# Provided information

....................

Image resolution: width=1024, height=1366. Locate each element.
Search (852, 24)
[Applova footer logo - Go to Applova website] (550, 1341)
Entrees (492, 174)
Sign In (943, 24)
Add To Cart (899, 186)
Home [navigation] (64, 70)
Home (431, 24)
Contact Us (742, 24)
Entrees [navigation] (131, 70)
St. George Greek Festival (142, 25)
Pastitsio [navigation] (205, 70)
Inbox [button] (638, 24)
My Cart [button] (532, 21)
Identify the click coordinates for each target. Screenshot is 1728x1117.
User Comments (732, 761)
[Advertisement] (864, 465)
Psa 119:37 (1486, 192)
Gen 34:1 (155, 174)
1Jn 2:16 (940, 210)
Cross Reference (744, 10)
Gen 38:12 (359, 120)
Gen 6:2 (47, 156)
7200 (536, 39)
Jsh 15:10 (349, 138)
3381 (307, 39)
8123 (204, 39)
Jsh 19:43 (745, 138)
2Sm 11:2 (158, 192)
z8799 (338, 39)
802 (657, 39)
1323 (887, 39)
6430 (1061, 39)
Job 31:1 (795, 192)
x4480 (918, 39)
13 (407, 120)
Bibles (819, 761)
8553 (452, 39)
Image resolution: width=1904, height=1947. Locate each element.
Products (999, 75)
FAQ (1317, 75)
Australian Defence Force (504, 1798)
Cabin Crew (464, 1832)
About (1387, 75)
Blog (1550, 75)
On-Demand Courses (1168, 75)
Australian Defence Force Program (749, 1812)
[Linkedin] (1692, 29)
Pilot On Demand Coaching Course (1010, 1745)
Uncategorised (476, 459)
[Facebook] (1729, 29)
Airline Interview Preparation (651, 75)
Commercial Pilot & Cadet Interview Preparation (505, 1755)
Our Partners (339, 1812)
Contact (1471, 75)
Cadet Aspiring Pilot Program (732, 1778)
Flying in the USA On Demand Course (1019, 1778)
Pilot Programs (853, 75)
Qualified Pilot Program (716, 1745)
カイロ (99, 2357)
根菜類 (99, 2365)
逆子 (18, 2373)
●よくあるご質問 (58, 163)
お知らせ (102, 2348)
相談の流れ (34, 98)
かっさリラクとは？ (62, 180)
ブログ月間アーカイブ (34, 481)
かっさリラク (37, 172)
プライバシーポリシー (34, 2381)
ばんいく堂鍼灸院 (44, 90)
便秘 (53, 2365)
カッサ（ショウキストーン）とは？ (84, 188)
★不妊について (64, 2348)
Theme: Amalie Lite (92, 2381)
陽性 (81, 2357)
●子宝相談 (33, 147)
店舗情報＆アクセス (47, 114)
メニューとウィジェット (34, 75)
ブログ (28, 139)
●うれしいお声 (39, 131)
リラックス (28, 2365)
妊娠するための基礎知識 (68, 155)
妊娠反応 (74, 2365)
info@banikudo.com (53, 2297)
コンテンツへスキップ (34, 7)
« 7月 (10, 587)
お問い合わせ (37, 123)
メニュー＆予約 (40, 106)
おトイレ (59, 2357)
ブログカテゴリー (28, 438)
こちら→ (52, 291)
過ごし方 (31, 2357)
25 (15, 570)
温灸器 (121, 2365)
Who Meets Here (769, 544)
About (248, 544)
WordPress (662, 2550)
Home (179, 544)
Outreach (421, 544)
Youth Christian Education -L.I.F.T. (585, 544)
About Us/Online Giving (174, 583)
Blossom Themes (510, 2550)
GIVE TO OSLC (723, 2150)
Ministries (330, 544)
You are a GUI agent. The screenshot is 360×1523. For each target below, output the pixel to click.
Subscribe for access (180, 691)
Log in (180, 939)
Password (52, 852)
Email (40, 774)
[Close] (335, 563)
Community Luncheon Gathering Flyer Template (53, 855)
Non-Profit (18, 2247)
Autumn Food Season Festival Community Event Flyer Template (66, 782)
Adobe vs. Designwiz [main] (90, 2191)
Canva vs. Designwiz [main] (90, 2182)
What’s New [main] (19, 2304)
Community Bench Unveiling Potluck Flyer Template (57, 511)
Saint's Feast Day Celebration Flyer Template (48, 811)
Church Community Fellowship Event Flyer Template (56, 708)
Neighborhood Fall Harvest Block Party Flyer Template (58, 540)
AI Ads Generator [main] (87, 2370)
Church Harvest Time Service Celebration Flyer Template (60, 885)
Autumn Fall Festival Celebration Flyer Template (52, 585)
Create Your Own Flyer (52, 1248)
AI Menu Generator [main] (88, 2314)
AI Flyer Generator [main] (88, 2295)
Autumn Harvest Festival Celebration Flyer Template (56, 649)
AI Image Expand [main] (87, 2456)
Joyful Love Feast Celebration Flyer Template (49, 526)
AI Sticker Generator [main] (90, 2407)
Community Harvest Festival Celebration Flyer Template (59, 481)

....................

# What you should do
Would you retype the lines above from the one with "過ごし方 (31, 2357)" down to the one with "Saint's Feast Day", word for word, both ends included and no other lines?

# Answer below
過ごし方 (31, 2357)
25 (15, 570)
温灸器 (121, 2365)
Who Meets Here (769, 544)
About (248, 544)
WordPress (662, 2550)
Home (179, 544)
Outreach (421, 544)
Youth Christian Education -L.I.F.T. (585, 544)
About Us/Online Giving (174, 583)
Blossom Themes (510, 2550)
GIVE TO OSLC (723, 2150)
Ministries (330, 544)
You are a GUI agent. The screenshot is 360×1523. For each target below, output the pixel to click.
Subscribe for access (180, 691)
Log in (180, 939)
Password (52, 852)
Email (40, 774)
[Close] (335, 563)
Community Luncheon Gathering Flyer Template (53, 855)
Non-Profit (18, 2247)
Autumn Food Season Festival Community Event Flyer Template (66, 782)
Adobe vs. Designwiz [main] (90, 2191)
Canva vs. Designwiz [main] (90, 2182)
What’s New [main] (19, 2304)
Community Bench Unveiling Potluck Flyer Template (57, 511)
Saint's Feast Day Celebration Flyer Template (48, 811)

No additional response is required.